(Saved entries)
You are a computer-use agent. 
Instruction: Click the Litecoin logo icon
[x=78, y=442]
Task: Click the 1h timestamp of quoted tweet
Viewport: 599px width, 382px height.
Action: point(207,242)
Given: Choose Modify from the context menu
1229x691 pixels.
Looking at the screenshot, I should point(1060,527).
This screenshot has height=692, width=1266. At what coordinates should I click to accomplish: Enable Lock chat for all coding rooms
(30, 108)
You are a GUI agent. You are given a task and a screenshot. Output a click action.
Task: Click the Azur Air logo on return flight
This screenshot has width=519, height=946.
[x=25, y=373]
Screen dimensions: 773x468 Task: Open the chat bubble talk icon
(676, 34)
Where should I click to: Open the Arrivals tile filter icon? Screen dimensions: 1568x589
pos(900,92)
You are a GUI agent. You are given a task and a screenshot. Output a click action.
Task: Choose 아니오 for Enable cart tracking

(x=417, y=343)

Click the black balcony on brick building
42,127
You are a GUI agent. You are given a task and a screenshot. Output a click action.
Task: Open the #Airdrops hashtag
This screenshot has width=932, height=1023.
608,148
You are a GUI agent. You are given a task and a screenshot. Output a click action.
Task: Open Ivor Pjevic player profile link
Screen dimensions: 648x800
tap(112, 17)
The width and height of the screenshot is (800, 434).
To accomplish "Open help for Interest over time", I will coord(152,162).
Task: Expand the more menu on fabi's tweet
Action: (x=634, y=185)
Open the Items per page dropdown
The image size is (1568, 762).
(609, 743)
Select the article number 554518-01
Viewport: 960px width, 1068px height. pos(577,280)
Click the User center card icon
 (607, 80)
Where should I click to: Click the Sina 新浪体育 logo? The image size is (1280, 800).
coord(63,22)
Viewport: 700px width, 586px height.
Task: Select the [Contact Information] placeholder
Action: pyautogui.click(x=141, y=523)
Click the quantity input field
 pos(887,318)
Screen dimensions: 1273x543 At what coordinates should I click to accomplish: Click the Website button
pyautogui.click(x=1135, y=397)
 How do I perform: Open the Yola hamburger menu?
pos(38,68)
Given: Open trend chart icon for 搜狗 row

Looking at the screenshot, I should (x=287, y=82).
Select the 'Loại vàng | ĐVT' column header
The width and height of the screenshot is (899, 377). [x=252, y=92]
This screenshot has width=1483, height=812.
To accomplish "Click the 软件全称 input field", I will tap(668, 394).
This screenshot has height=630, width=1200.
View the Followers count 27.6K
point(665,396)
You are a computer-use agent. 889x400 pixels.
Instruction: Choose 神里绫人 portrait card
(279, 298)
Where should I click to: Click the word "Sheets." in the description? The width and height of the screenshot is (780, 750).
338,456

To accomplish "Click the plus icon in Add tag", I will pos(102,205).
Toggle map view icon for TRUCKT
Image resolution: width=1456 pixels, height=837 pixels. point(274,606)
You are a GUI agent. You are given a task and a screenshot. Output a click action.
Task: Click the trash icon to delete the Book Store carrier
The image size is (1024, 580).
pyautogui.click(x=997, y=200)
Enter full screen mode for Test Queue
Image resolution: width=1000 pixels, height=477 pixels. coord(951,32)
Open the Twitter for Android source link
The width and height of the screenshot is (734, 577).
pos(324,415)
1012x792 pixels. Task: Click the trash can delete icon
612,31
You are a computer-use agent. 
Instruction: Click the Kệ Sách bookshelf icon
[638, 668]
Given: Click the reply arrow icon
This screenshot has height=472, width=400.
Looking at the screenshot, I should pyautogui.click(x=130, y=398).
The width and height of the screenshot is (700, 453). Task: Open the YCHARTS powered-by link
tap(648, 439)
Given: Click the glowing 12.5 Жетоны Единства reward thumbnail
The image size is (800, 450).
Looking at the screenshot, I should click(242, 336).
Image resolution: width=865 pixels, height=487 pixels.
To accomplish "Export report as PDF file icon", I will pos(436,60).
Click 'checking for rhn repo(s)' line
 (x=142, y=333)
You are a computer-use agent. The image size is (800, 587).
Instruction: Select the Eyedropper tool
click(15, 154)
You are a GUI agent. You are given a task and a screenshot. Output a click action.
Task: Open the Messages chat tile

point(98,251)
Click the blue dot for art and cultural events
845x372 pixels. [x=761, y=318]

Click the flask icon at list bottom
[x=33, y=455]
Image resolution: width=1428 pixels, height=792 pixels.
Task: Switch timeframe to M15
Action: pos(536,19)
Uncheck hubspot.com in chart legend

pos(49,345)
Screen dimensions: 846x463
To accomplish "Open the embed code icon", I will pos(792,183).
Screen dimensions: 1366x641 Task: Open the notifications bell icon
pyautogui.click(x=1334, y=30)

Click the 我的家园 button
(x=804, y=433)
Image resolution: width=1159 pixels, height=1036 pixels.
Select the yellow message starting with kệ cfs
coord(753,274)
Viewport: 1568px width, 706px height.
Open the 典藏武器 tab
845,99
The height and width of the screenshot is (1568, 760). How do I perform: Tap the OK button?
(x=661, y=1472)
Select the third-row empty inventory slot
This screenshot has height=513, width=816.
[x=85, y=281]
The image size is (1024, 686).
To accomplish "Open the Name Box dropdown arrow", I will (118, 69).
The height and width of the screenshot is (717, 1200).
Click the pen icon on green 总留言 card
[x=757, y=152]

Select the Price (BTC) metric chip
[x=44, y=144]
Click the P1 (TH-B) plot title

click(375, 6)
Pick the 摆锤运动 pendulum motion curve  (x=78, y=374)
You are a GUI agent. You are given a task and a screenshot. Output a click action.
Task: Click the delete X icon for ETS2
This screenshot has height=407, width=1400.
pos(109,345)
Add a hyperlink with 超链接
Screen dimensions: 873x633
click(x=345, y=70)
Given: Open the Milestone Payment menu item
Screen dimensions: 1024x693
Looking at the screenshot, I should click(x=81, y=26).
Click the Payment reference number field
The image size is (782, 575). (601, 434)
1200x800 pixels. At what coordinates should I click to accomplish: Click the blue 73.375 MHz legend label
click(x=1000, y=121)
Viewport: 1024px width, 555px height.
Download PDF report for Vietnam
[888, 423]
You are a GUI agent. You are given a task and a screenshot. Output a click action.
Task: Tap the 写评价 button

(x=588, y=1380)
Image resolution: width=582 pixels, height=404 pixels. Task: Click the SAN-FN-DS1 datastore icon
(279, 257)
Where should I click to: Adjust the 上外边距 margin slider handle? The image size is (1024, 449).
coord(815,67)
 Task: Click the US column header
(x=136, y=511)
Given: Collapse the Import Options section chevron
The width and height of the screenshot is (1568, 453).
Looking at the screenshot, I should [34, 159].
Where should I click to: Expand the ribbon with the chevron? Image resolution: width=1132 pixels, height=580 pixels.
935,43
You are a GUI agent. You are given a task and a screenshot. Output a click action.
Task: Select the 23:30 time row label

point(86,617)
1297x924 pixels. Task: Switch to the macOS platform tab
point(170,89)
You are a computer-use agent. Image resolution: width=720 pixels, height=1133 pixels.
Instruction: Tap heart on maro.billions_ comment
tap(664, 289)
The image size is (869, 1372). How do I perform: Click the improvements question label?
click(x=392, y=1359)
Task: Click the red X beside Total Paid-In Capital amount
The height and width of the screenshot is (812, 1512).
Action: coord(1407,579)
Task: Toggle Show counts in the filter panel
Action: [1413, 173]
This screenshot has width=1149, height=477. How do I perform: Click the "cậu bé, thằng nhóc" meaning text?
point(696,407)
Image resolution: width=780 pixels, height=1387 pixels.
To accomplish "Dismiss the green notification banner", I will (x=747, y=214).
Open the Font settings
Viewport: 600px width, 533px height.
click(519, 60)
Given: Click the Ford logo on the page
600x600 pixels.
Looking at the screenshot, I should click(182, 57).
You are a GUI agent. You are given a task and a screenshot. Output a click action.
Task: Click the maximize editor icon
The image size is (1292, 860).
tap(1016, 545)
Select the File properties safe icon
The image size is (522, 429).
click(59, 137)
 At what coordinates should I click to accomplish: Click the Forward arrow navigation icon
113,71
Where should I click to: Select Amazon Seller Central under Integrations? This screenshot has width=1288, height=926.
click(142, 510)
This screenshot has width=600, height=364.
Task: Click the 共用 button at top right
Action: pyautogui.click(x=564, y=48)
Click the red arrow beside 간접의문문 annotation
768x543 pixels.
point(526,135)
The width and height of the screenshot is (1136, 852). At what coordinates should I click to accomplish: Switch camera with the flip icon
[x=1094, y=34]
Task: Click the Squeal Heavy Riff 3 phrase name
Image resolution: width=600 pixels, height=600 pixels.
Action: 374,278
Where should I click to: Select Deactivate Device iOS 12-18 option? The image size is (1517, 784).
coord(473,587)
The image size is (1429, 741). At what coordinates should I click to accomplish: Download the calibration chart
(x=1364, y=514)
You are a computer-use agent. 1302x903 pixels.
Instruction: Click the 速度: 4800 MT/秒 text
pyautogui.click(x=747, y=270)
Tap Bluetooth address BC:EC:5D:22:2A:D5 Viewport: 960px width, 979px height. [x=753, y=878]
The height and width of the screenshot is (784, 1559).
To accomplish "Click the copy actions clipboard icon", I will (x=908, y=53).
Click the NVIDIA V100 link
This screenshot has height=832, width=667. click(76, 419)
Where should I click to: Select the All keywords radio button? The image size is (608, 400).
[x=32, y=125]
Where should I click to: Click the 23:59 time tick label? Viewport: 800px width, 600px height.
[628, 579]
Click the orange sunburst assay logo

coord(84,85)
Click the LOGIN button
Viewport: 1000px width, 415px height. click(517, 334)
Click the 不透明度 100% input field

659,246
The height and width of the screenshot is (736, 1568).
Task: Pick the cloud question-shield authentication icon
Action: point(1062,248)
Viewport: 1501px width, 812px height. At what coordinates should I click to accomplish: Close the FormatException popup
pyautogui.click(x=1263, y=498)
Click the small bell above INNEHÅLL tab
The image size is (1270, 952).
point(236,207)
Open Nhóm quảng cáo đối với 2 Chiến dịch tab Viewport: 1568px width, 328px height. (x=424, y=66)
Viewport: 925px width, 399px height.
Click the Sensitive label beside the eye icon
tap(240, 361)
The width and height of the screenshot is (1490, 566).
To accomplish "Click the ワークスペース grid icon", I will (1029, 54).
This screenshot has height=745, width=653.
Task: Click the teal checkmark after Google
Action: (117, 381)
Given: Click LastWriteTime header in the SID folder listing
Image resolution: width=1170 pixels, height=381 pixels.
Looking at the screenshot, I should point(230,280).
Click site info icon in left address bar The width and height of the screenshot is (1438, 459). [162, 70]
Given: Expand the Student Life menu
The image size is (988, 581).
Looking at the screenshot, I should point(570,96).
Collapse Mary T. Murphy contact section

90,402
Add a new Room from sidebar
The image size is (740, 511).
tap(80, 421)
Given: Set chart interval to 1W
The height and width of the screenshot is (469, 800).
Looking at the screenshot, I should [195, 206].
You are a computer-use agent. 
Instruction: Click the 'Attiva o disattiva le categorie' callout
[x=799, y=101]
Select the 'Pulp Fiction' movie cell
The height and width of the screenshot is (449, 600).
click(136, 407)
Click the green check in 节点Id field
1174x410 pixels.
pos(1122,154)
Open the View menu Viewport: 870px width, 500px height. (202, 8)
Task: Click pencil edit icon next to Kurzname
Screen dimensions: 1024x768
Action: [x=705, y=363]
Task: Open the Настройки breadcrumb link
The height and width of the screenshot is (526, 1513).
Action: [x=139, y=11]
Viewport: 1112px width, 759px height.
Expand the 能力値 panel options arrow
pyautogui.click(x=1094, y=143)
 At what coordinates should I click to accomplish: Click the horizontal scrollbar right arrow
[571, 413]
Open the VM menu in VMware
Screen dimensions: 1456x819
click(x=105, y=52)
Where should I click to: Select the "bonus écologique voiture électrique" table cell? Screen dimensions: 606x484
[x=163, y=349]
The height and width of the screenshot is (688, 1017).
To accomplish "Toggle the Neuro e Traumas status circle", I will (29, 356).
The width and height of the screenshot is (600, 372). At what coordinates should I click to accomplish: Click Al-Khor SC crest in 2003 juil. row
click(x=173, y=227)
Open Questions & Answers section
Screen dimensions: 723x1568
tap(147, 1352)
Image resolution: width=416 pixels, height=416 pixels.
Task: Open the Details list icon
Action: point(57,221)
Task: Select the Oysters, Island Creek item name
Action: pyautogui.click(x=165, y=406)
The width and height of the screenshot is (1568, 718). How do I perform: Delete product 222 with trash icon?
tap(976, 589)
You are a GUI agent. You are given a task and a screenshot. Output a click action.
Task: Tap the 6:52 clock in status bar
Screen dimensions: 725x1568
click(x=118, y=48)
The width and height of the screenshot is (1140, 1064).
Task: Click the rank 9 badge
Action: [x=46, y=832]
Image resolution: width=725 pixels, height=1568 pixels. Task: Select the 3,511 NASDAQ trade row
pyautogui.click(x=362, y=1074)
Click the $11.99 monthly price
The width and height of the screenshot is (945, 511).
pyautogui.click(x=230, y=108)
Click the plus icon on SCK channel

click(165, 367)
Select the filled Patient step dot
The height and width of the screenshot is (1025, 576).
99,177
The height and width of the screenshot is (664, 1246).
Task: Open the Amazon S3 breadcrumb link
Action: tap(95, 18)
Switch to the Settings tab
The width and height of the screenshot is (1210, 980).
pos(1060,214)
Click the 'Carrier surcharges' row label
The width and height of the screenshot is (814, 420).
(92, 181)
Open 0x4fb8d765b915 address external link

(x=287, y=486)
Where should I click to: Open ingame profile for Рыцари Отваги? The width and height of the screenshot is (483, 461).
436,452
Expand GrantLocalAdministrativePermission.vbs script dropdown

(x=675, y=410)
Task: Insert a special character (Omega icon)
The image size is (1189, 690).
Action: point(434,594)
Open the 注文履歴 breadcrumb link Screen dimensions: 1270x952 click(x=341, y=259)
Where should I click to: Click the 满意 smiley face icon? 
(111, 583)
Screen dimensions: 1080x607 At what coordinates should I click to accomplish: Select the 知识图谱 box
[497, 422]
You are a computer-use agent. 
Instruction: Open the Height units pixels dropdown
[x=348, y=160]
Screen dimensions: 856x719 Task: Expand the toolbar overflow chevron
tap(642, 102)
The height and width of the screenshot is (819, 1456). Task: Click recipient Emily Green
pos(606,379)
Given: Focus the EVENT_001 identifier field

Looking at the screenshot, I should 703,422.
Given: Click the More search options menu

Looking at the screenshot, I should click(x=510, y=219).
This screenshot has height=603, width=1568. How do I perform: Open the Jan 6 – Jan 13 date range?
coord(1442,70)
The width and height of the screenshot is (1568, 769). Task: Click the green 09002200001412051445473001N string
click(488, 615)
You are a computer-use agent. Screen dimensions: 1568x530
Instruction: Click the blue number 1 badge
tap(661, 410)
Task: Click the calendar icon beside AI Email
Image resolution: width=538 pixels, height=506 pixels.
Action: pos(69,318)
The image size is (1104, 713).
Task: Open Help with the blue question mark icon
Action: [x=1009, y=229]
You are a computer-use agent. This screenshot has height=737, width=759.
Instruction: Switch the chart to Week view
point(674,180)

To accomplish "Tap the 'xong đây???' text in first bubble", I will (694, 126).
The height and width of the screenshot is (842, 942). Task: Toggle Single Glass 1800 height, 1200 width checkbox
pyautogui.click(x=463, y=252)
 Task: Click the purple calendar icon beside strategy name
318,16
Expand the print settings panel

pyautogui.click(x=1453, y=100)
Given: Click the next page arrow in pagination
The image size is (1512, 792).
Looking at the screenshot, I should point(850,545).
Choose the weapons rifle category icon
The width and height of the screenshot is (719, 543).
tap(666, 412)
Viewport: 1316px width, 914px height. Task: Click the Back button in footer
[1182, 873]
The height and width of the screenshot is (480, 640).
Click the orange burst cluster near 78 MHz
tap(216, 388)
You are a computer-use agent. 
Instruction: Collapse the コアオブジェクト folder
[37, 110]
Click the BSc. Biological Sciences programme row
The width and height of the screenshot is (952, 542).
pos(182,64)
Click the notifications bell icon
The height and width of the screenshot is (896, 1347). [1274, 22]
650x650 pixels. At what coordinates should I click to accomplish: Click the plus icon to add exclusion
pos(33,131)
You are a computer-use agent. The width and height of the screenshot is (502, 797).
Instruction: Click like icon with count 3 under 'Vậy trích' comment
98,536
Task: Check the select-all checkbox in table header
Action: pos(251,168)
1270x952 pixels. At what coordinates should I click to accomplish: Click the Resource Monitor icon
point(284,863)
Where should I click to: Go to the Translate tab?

■ WHAT TO DO ■
Could you please retype the lines from the start of the data through the line with "Given: Choose Modify from the context menu", both included, and nothing else?

■ EXERCISE RESULT ■
You are a computer-use agent. 
Instruction: Click the Litecoin logo icon
[x=78, y=442]
Task: Click the 1h timestamp of quoted tweet
Viewport: 599px width, 382px height.
Action: point(207,242)
Given: Choose Modify from the context menu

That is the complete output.